Except, well, that’s not entirely true. One of the main reasons that the most popular and most controversial Wikipedia articles have come to be more “accurate and free of vandalism” than they used to be has nothing to do with “sidewalk-like transparency and collective responsibility.” It’s the fact that Wikipedia has imposed editorial controls on those articles, restricting who can edit them. Wikipedia has, to play with Cohen’s metaphor, erected a lot of police barricades, cordoning off large areas of the site and requiring would-be editors to show their government-issued ID cards before passing through.

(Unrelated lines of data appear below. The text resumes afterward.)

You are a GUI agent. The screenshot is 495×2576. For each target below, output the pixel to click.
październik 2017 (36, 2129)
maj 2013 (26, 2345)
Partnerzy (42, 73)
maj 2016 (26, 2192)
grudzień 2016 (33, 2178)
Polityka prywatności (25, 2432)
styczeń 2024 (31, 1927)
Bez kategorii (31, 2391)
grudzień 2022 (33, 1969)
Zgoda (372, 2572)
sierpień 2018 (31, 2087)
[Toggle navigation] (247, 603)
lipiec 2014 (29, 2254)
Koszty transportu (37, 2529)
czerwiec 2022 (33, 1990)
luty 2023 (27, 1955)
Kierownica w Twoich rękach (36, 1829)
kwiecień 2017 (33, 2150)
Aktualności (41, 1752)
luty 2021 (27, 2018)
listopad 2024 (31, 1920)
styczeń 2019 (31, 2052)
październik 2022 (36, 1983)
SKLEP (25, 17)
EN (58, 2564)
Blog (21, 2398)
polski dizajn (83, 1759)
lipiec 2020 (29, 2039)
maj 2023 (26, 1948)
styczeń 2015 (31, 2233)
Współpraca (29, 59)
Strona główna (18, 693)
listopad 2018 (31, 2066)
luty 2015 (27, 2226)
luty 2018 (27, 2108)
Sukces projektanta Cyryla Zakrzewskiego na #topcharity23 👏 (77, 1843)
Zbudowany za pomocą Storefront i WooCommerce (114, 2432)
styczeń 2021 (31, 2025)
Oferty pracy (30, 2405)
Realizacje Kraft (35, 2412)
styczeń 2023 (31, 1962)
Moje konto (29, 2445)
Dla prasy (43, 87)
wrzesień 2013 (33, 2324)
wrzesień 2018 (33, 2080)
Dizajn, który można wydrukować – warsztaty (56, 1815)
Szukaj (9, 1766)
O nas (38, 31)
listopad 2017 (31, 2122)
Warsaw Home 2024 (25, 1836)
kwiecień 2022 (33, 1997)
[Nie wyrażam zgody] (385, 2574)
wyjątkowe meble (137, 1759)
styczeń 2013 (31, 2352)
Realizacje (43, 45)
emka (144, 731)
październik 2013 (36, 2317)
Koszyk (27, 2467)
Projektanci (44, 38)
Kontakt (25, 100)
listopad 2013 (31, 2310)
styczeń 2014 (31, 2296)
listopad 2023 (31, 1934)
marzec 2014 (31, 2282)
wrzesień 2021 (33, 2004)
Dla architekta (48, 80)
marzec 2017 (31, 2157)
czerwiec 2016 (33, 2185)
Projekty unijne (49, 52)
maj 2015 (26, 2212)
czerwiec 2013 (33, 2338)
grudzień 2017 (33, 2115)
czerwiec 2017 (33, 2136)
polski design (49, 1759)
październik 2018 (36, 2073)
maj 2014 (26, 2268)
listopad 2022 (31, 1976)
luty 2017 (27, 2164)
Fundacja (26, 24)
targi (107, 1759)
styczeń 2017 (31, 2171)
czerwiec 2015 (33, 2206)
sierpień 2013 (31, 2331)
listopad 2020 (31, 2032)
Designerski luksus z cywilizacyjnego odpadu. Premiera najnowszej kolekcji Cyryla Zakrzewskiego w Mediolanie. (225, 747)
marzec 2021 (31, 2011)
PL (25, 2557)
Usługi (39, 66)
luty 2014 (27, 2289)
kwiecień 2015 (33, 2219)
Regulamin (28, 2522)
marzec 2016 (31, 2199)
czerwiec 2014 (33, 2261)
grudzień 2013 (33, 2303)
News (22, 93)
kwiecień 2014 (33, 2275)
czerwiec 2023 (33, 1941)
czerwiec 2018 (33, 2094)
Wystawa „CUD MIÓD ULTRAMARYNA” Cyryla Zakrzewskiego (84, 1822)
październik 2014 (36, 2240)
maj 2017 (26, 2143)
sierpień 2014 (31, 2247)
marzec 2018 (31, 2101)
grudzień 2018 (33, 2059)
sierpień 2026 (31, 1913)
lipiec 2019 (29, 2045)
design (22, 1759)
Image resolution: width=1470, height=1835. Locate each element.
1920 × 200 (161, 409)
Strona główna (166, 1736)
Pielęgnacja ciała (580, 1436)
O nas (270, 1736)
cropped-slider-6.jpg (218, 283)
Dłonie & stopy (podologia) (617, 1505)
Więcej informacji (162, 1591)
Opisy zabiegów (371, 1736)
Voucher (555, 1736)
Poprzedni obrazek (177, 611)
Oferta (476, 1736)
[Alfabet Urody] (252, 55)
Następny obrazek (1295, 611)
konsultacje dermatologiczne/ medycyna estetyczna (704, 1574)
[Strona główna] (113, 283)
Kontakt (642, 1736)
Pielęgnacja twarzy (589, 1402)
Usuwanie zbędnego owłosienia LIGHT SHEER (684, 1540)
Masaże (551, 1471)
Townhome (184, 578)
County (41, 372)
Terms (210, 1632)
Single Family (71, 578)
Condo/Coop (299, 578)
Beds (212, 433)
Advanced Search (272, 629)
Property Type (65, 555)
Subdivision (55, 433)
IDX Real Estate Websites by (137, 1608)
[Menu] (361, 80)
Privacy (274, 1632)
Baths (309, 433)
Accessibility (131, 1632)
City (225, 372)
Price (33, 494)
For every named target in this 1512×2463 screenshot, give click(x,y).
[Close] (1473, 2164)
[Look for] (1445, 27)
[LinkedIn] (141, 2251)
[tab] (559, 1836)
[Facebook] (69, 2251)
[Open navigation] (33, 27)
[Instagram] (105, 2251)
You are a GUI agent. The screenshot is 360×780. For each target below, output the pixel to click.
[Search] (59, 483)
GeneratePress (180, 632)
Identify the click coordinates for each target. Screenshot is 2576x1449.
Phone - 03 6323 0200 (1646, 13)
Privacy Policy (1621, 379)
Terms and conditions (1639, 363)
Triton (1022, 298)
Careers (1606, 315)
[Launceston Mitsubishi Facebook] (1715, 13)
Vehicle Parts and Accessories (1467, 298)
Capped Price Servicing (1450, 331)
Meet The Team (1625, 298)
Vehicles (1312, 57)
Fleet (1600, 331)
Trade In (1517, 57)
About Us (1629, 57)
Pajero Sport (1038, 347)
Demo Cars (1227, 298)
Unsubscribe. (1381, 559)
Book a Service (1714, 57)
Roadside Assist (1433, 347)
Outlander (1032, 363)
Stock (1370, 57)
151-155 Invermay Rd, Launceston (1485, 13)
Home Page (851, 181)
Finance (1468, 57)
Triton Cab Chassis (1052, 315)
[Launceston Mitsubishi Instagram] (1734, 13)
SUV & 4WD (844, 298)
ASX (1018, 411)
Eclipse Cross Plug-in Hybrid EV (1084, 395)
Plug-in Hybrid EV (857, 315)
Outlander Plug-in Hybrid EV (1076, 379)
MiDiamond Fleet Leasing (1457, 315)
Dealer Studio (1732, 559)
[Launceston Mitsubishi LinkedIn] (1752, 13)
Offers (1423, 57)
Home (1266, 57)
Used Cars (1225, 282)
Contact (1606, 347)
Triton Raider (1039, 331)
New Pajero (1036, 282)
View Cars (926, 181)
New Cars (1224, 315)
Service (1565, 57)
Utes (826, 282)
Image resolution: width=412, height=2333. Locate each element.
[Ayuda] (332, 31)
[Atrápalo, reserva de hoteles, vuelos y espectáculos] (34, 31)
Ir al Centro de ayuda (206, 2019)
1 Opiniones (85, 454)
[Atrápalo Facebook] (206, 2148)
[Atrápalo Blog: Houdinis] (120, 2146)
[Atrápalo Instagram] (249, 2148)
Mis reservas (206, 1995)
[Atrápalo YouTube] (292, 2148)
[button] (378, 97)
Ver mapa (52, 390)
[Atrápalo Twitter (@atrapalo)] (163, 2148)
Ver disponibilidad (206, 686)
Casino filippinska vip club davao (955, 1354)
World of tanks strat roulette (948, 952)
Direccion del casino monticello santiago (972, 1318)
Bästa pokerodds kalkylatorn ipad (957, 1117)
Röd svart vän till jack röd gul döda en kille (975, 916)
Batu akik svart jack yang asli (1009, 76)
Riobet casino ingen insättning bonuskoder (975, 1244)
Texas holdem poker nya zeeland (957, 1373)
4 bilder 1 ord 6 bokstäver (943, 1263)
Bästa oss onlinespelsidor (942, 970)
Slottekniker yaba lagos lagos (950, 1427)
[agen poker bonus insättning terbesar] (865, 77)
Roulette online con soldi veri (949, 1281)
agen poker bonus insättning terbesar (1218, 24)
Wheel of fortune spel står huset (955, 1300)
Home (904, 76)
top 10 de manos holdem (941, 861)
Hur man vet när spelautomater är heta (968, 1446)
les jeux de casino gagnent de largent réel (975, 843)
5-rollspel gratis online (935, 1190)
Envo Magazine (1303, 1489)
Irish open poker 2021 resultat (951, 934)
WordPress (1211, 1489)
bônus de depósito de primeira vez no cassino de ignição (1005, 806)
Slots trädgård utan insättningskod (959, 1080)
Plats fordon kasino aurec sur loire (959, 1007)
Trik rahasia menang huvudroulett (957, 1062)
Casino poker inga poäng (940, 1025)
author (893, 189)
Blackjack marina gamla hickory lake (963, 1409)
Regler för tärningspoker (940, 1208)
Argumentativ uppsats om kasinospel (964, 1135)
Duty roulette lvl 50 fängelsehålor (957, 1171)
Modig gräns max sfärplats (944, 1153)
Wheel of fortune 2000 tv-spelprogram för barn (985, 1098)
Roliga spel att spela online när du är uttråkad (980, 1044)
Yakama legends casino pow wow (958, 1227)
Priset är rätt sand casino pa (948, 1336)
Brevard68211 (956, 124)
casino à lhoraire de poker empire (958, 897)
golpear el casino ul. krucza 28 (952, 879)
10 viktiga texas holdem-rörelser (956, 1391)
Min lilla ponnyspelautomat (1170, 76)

If, as a stranger, you visit a relatively unpopular and noncontroversial Wikipedia article – like, say, “Toothpick” – you’ll find a welcoming tab at the top that encourages you to “edit this page”:
But if you go to a popular and controversial article, you’ll almost certainly find that the “edit this page” tab is nowhere to be seen (in its place is an arcane “view source” tab). The welcome mat has been removed and replaced by a barricade. Here, for instance, is the page for “George W. Bush”:
And here’s the page for “Barack Obama”:
And here’s the page for “Islam”:
And here’s the page for “Jimmy Wales”:
And here’s the page for “Britney Spears”:
And here’s the page for “Sex”:
You get the picture.
All these pages are what Wikipedia calls “protected,” which means that only certain users are allowed to edit them. The editing of “semi-protected” pages is restricted to “autoconfirmed users” – that is, users who have formally registered on the site and who “pass certain thresholds for age and editcount” – and the editing of “fully protected” pages is limited to official Wikipedia administrators. (Another set of “page titles” are under “creation protection” to prevent them from being created in the first place.) Many of Wikipedia’s most-visited pages are currently under some form of protection, usually semi-protection.
The reason for instituting such controls is, according to Wikipedia, “to prevent vandalism to popular pages.” Accuracy, in other words, requires top-down controls as well as bottom-up collective action. So when Cohen declares that “sidewalk-like transparency and collective responsibility” are what “makes Wikipedia as accurate as it is,” he’s not telling us the whole story. He’s giving us the official Chamber of Commerce view.
Now, for the great majority of people who consult Wikipedia, such distinctions don’t matter. They’re not interested in how the sausage is made. As long as the information is accurate enough and informative enough for their purposes, they’re content. But, as Cohen notes toward the end of his article, arguments about how Wikipedia works involve “a true clash of ideas.” In Wikipedia and other online communities we see both the possibilities and the limitations of “collective responsibility.” And so, when someone raises a Potemkin facade, it’s important to peek behind it.